--- START ---
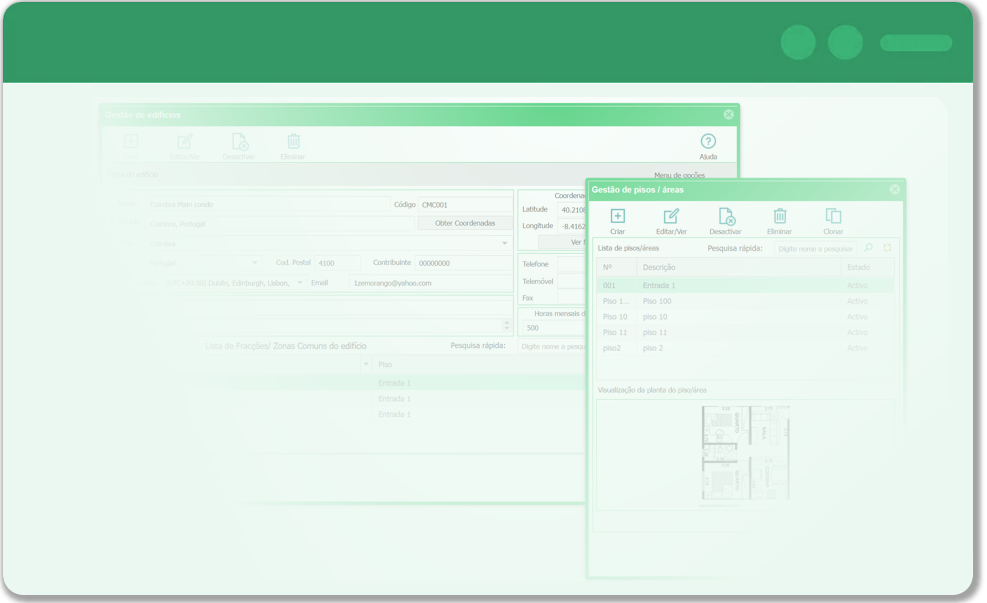Expand the UTC timezone dropdown
The width and height of the screenshot is (987, 603).
(299, 283)
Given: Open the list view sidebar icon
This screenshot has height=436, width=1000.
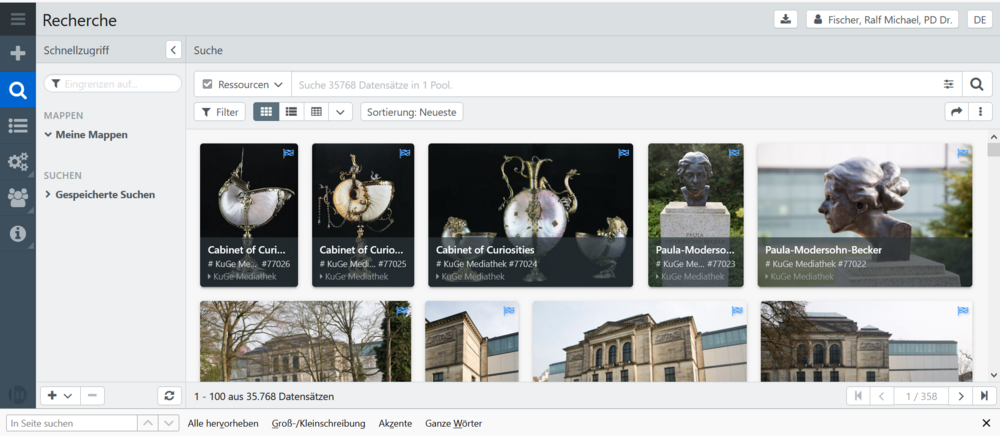Looking at the screenshot, I should [x=17, y=125].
--- END ---
* **TRY IT**:
Now repeat exactly the lines from the one with "Given: Open the list view sidebar icon" through the end of the listing above, both included, omitting all pictures.

* **RESULT OF THE TASK**:
Given: Open the list view sidebar icon
This screenshot has height=436, width=1000.
Looking at the screenshot, I should [x=17, y=125].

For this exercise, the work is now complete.